Norma Talmadge revealed one way to keep the audience in their seats. She told Kingsley that when she and her sisters were little “we used to give shows in our cellar. Constance and Natalie and I, we had a very good way of keeping our audiences in until the show was finished. We simply locked the door.”
Kingsley’s favorite film this week was The Regenerates, which was “surprisingly human and natural, and more than this, it has a fresh and ingenious plot, and there is hardly a superfluous foot of film in the whole thing.” She used it as a stick to beat up other films:
One hardly ever enters the theater with the idea of seeing logic or good sense or naturalness portrayed—that is, one doesn’t expect or demand them. Wherefore, when a picture appears in which characters act like reasonable human beings, viz., sin a bit, repent a bit, love a bit, hate a bit, are sometimes wise and sometimes foolish, and otherwise refuse to be either incarnate virtue or incarnate vice, one registers surprise.
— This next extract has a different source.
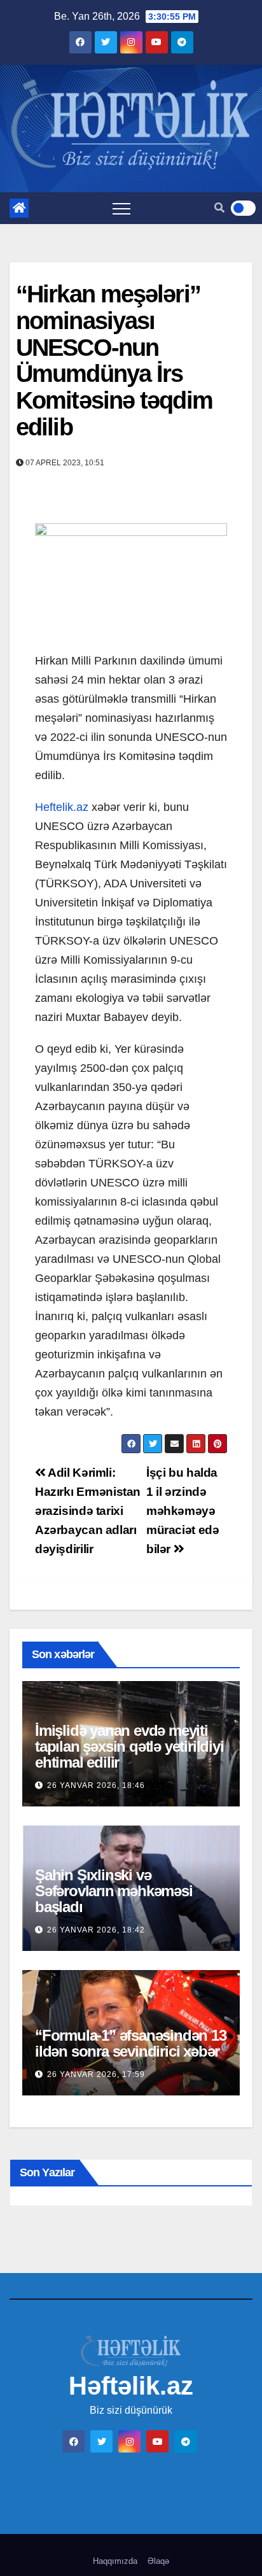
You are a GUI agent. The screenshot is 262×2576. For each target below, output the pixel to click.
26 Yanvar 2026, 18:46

Now the plot summary sounds like it was anything but natural (which just shows what the other films Kingsley was watching were like). It’s so convoluted that it defies summation, so here’s what the AFI Catalog says:
Mynderse Van Dyun, a wealthy old New York aristocrat, has one goal in life, to see his granddaughter Catherine and grandson Pell married; for, although they are cousins, the marriage would perpetuate the family name. Catherine, however, is in love with Paul La Farge and detests her drug-addicted cousin, who seduces and then secretly marries her maid, Nora Duffy. After a son is born to Nora, who dies in childbirth, the infant is taken to the Van Dyun house where, only a few days before, Pell, in a dispute involving drugs, had been thrown from a window by his valet and killed. When the old man refuses to acknowledge the child, Catherine and Paul adopt the baby, leave the Van Dyun house and are married. Five years later, Catherine comes to visit the old man with his great-grandson, and, seeing what a fine boy he is, the old aristocrat is forced to admit that the boy is worthy of bearing his name.
It’s been preserved at the Library of Congress and at the Eastman House.